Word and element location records
[Start]
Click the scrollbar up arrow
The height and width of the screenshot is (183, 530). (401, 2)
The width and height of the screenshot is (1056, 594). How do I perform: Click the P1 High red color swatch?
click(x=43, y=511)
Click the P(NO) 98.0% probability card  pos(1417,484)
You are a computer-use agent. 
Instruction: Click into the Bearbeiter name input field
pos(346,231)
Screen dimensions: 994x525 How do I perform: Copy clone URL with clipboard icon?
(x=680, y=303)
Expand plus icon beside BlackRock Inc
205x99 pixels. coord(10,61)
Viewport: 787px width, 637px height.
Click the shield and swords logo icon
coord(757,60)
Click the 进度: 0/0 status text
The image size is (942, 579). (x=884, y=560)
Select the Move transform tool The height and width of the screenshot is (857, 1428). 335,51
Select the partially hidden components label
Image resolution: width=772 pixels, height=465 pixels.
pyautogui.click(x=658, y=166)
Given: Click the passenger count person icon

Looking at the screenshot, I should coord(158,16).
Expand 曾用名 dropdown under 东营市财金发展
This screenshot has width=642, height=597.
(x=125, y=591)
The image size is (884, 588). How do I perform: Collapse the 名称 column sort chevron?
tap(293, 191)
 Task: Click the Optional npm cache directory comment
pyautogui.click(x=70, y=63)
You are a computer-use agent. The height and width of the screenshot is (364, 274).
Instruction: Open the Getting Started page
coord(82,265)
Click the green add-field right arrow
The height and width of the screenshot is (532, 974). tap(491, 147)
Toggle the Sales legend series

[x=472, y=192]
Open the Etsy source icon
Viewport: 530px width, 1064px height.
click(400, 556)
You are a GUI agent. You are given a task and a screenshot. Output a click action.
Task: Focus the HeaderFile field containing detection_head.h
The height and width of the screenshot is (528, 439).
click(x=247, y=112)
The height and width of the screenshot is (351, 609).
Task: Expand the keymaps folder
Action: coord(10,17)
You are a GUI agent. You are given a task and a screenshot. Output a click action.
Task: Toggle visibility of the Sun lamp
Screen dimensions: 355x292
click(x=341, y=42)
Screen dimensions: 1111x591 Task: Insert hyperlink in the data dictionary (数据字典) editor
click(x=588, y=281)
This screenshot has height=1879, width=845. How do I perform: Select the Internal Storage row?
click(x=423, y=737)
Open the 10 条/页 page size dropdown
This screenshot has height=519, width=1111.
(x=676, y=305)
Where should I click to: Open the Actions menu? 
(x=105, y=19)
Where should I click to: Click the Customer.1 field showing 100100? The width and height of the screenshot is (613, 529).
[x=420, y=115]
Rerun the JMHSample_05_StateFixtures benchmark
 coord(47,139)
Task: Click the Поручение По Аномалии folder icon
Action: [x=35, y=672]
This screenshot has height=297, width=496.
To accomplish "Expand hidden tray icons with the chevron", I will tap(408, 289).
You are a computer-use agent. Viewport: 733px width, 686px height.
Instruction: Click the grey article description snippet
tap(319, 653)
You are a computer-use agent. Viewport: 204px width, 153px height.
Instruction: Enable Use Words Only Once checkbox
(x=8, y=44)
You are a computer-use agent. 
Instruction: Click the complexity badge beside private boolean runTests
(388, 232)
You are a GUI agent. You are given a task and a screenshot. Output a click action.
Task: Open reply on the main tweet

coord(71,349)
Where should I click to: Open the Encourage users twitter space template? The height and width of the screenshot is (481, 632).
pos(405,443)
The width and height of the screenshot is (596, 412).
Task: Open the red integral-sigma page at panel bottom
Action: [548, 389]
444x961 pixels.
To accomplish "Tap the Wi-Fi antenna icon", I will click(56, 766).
[End]
» Task directions
Rewrite all of the records above, changing every "Instruction" to "Command" and leaving everything else unchanged.

» Finished answer
Click the scrollbar up arrow
The height and width of the screenshot is (183, 530). (401, 2)
The width and height of the screenshot is (1056, 594). How do I perform: Click the P1 High red color swatch?
click(x=43, y=511)
Click the P(NO) 98.0% probability card  pos(1417,484)
You are a computer-use agent. 
Command: Click into the Bearbeiter name input field
pos(346,231)
Screen dimensions: 994x525 How do I perform: Copy clone URL with clipboard icon?
(x=680, y=303)
Expand plus icon beside BlackRock Inc
205x99 pixels. coord(10,61)
Viewport: 787px width, 637px height.
Click the shield and swords logo icon
coord(757,60)
Click the 进度: 0/0 status text
The image size is (942, 579). (x=884, y=560)
Select the Move transform tool The height and width of the screenshot is (857, 1428). 335,51
Select the partially hidden components label
Image resolution: width=772 pixels, height=465 pixels.
pyautogui.click(x=658, y=166)
Given: Click the passenger count person icon

Looking at the screenshot, I should coord(158,16).
Expand 曾用名 dropdown under 东营市财金发展
This screenshot has width=642, height=597.
(x=125, y=591)
The image size is (884, 588). How do I perform: Collapse the 名称 column sort chevron?
tap(293, 191)
 Task: Click the Optional npm cache directory comment
pyautogui.click(x=70, y=63)
You are a computer-use agent. The height and width of the screenshot is (364, 274).
Command: Open the Getting Started page
coord(82,265)
Click the green add-field right arrow
The height and width of the screenshot is (532, 974). tap(491, 147)
Toggle the Sales legend series

[x=472, y=192]
Open the Etsy source icon
Viewport: 530px width, 1064px height.
click(400, 556)
You are a GUI agent. You are given a task and a screenshot. Output a click action.
Task: Focus the HeaderFile field containing detection_head.h
The height and width of the screenshot is (528, 439).
click(x=247, y=112)
The height and width of the screenshot is (351, 609).
Task: Expand the keymaps folder
Action: coord(10,17)
You are a GUI agent. You are given a task and a screenshot. Output a click action.
Task: Toggle visibility of the Sun lamp
Screen dimensions: 355x292
click(x=341, y=42)
Screen dimensions: 1111x591 Task: Insert hyperlink in the data dictionary (数据字典) editor
click(x=588, y=281)
This screenshot has height=1879, width=845. How do I perform: Select the Internal Storage row?
click(x=423, y=737)
Open the 10 条/页 page size dropdown
This screenshot has height=519, width=1111.
(x=676, y=305)
Where should I click to: Open the Actions menu? 
(x=105, y=19)
Where should I click to: Click the Customer.1 field showing 100100? The width and height of the screenshot is (613, 529).
[x=420, y=115]
Rerun the JMHSample_05_StateFixtures benchmark
 coord(47,139)
Task: Click the Поручение По Аномалии folder icon
Action: [x=35, y=672]
This screenshot has height=297, width=496.
To accomplish "Expand hidden tray icons with the chevron", I will tap(408, 289).
You are a computer-use agent. Viewport: 733px width, 686px height.
Command: Click the grey article description snippet
tap(319, 653)
You are a computer-use agent. Viewport: 204px width, 153px height.
Command: Enable Use Words Only Once checkbox
(x=8, y=44)
You are a computer-use agent. 
Command: Click the complexity badge beside private boolean runTests
(388, 232)
You are a GUI agent. You are given a task and a screenshot. Output a click action.
Task: Open reply on the main tweet

coord(71,349)
Where should I click to: Open the Encourage users twitter space template? The height and width of the screenshot is (481, 632).
pos(405,443)
The width and height of the screenshot is (596, 412).
Task: Open the red integral-sigma page at panel bottom
Action: [548, 389]
444x961 pixels.
To accomplish "Tap the Wi-Fi antenna icon", I will click(56, 766).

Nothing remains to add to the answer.